Text provided —
Showing posts with label US banks. Show all posts
Showing posts with label US banks. Show all posts
March 02, 2018
Sir, I refer to Hal Scott’s and Lisa Donner’s discussion “Head to head: Should the US relax regulation on its big banks?” March 2.
Hal Scott writes: “There is empirical evidence that higher bank capital requirements cut lending and economic growth. A recent Fed paper concludes that a 1 percentage point rise in capital ratios could reduce the level of long-run gross domestic product growth by 7.4 basis points.”
And Lisa Donner writes: “Increased capital requirements lower the return on equity and, by extension, the bonuses linked to it. The desire of a small number of very wealthy people to become still richer should not drive public policy.”
They both, obviously each one from to the point of view of their respective agendas are correct in recognizing that capital requirements have clear effects. But then, as is unfortunately the current norm, they both ignore the problem of the distortions in the allocation of credit that different capital requirements produce.
And, if there is any problem in current bank regulations that needs to be tackled, that is getting rid of those distortions. If there is one analysis needed that is whether the bank’s balance sheets correspond with the best interests of our economies. The answer would be “NO!”

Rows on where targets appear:
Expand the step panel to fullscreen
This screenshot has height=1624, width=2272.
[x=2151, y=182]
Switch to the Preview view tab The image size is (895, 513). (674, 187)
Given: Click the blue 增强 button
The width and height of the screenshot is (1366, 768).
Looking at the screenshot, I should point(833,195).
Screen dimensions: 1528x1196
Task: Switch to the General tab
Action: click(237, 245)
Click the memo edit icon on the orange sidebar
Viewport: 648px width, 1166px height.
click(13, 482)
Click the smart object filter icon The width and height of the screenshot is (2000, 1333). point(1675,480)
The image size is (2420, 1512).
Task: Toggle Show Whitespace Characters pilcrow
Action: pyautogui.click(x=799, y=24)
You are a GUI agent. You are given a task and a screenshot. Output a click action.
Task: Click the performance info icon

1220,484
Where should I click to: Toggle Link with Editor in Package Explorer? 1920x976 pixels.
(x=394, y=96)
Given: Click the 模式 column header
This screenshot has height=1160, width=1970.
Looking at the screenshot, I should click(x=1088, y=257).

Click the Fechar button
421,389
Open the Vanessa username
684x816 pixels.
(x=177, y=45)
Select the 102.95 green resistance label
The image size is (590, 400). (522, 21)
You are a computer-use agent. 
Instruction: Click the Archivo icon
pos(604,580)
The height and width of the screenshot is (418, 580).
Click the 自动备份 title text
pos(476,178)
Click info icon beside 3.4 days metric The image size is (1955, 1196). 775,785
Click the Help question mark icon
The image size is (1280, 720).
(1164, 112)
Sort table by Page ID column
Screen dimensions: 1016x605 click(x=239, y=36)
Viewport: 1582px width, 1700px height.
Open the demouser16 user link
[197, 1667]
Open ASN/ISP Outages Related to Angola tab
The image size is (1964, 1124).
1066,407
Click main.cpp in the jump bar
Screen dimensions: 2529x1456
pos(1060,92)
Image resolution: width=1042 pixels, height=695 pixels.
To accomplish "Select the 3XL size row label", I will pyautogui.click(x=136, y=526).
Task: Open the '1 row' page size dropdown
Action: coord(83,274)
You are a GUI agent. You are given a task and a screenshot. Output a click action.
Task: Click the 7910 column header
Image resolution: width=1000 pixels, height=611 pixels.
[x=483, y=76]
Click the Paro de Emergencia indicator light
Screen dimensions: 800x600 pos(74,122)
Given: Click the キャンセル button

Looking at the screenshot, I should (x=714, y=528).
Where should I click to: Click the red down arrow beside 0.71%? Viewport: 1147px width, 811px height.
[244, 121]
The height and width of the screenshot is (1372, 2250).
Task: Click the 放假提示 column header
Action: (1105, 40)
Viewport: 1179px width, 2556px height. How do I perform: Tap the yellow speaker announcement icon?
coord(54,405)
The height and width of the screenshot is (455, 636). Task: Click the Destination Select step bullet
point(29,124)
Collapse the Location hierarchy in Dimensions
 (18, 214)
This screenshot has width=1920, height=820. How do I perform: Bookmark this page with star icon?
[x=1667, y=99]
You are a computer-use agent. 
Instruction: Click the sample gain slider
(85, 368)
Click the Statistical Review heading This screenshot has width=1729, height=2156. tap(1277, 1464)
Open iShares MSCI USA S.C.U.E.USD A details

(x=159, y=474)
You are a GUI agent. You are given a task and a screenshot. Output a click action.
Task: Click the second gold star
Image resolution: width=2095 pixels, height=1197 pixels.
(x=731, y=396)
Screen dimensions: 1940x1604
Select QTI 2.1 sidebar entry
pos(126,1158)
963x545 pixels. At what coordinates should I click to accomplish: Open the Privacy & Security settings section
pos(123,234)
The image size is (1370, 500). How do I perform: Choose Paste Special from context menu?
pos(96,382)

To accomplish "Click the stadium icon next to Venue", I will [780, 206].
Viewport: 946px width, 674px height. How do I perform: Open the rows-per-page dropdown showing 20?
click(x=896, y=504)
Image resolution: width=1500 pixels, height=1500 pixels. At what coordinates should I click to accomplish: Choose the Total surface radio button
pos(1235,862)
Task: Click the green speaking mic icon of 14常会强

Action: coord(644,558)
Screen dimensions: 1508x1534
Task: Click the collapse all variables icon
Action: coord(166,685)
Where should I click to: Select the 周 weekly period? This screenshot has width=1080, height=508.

What this exercise asks —
- A) In the letter on US bank regulation, by how much does the Fed paper cited by Hal Scott say a 1 percentage point rise in capital ratios could reduce long-run GDP growth?
- B) Extend the letter on US bank capital requirements, starting right after its final sentence.

Exercise results —
- A) By 7.4 basis points.

- B)
Scott asks: “Do we really want banks to hold enough capital to survive events that have no US historical precedent? If such an extreme economic event did occur, would any amount of capital be enough to withstand the panic it could trigger?”
Ok, agree, but then why should we want our banks to keep especially little capital when such events occur? Like when 20% risk weighted AAA rated securities exploded?
Scott, mentioning stress tests that depend on secret government financial models to predict bank losses argues: “avoid ‘model monoculture’ in which every bank adapts its holdings in order to pass the tests and they all end up holding assets the government model favors. A diversity of bank strategies is preferable given that risks are hard to predict.”
Absolutely and that is why, April 2003, as an Executive Director of the World Bank I held "A mixture of thousand solutions, many of them inadequate, may lead to a flexible world that can bend with the storms. A world obsessed with Best Practices may calcify its structure and break with any small wind."
The stress tests, by focusing too much on the risk flavor of the day, as I have written to you before, are in themselves huge sources of systemic risk.
Scott informs “The living wills process requires banks with more than $50bn in assets to hold minimum amounts of “safe” assets; currently this stockpile totals more than $4tn in government debt”
Holy moly, $4tn is close to 20% of all US public debt. Is there really no interest for trying to figure out where real rates on US government debt would be if banks were not given the 0% risk-weight incentives for these debts, or, alternatively, be forced by statist regulators to hold lots of it?
Donner argues: “There is no fundamental trade-off between sound regulation of the financial system and shared prosperity. Quite the opposite. Even as tighter bank capital and liquidity requirements were phased in after the crisis, bank credit to the private sector has surged to new heights as a percentage of global output.”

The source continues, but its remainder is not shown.